A Most Memorable Experience

You’re in a Klimt-esque floral skirt, lips alizarin crimsoned and eyelashes mars blackened. They’re mingling and juxtaposing and creating nice diagonals. They’re chuckling and chewing and Mazel Toving and doing the horah like it’s the last Bar Mitzvah on earth, carefully assembled outfits brushing the floor in a most painterly fashion.
That’s when the pain sets in.
But you’re not about to ruin this child’s day to become a man, or that woman’s chance to exclaim how much more mature you look than that summer in 1989. You’re not about to prevent someone from sipping their napthol punch or trying to pronounce ‘klezmer’.
He’s beginning to splatter cadmium onto your calmness, this violent Pollock in your mouth.
But you wait. Until you’re driving away, through the Bay Area which you have thoroughly prepared yourself to be inspired by, to voice your dental complaint. Baby Orajel helps at first; like linseed oil for tooth pain, its viscous droplets thin and allow for a glimmer of light through the dark impasto pain.

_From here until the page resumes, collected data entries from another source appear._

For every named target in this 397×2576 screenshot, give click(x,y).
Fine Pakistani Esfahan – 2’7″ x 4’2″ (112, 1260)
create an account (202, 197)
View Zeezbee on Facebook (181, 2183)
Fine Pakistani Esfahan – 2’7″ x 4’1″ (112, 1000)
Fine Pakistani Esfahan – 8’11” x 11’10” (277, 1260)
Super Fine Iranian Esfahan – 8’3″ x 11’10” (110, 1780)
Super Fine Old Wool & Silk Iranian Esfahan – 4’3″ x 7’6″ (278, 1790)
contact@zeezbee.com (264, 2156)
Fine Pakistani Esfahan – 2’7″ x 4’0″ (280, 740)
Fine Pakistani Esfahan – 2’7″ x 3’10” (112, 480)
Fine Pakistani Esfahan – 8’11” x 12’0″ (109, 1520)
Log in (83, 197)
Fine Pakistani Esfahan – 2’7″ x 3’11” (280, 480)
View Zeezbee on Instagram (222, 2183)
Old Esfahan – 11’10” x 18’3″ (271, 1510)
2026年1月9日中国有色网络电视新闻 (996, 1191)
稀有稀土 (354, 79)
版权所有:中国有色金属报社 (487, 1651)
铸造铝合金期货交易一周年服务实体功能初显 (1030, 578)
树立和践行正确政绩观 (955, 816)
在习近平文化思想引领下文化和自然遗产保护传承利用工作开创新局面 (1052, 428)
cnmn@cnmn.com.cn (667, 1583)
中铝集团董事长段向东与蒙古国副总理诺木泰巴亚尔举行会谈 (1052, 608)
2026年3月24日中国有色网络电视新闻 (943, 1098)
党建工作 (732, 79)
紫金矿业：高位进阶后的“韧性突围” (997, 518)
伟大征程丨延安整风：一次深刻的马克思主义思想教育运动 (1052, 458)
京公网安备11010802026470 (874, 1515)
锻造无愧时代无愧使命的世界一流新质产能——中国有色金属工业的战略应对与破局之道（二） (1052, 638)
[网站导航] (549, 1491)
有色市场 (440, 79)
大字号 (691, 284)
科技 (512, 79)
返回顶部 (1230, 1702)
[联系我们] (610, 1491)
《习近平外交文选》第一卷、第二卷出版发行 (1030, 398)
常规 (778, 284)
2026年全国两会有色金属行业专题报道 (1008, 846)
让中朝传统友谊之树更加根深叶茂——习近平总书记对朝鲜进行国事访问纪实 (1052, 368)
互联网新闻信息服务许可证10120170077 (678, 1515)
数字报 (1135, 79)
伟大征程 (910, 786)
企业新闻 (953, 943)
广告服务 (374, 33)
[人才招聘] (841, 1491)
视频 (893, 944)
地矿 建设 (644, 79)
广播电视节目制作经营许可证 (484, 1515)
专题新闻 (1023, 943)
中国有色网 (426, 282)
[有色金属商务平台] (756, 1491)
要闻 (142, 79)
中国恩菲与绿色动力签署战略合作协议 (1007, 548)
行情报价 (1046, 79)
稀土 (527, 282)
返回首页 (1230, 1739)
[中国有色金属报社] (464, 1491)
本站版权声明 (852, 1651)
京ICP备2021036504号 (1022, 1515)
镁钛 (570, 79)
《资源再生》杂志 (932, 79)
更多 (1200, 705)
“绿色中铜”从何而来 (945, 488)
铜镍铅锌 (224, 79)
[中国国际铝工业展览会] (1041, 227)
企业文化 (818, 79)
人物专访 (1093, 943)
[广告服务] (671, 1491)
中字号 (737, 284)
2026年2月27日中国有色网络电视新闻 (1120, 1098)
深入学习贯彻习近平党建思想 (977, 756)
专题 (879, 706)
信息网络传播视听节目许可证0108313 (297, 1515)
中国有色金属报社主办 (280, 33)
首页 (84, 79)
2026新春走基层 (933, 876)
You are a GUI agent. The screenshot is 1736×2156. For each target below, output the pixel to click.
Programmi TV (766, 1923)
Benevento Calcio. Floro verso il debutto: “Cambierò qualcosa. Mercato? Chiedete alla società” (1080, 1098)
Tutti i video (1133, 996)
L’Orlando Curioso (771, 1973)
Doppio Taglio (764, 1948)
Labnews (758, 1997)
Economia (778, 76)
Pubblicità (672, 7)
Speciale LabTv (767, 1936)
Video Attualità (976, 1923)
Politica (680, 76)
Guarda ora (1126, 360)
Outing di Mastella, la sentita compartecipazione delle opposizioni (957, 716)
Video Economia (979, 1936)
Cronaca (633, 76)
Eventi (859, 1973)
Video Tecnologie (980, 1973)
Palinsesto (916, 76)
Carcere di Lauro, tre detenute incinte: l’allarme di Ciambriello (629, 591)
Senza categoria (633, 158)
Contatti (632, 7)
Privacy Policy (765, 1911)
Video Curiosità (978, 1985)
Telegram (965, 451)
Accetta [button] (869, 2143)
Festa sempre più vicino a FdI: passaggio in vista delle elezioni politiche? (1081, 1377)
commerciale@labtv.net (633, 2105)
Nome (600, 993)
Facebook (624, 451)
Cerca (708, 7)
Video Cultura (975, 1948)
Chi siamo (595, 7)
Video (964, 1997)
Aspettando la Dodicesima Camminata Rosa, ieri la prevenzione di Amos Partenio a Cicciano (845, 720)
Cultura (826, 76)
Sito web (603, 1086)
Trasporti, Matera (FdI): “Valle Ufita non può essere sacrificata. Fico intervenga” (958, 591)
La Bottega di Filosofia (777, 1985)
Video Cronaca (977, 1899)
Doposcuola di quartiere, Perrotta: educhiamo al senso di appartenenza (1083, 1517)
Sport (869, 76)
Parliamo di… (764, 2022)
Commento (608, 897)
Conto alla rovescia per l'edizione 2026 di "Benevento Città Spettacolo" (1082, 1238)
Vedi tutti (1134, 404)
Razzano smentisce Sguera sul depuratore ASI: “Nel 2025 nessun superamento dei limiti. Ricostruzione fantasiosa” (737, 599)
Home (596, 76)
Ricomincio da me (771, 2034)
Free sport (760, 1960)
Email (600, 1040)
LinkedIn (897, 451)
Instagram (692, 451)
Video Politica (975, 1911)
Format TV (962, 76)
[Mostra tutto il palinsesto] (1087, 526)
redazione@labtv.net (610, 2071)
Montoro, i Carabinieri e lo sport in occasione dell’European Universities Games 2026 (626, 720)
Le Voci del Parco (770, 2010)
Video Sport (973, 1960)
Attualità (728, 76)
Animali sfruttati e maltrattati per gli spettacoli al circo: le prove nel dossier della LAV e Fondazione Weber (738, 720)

You’re going to visit the San Francisco Art Institute. You’re going to Haight-Ashbury and China Town and the Pacific and the flat valleys of Diebenkorn and Staprans. You’re going to gawk at the magnificent simplicity and the homeless faces, respectively, and you’re going to be at home artistically, free of your rigid east coast prison.
You’re not going to the emergency room.
The pain in your lower right jaw is not so bad. I know you may feel like all the teeth in that southeast hemisphere of your mouth are about to burst through your gums onto the floor of the rental van, but I’ve never heard of such a case occurring and besides, that doesn’t need to distract you; you can worry about it once you complete your allotted inspiration time.
Some negligible Advil and a few hours later you’re laying in a cold bed that hotbed of creativity, San Francisco, the sterile white light muting everything except the throbbing in your face. You think about painting, but at this point, you think you would produce something more along the lines of Kahlo, big, harsh spears jutting from your molar, than a layered, nuanced Diebenkorn.
You take some Vicodin; you stay in your hotel room, the much-awaited visual stimuli throwing parties to which you’re not invited. You return home to Baltimore, skin veridianed and eyes naples yellowed. You may have missed out on your Bay Area art lesson, but you can search endlessly for inspiration and gain nothing. It doesn’t matter how many museums you visit, how many beautiful landscapes, framed by that fuzzy van interior material, you commit to memory, how many Diebenkorns or Picassos or da Vincis you have the privilege to gawk at; it’s the unexpected root canals in life you remember most.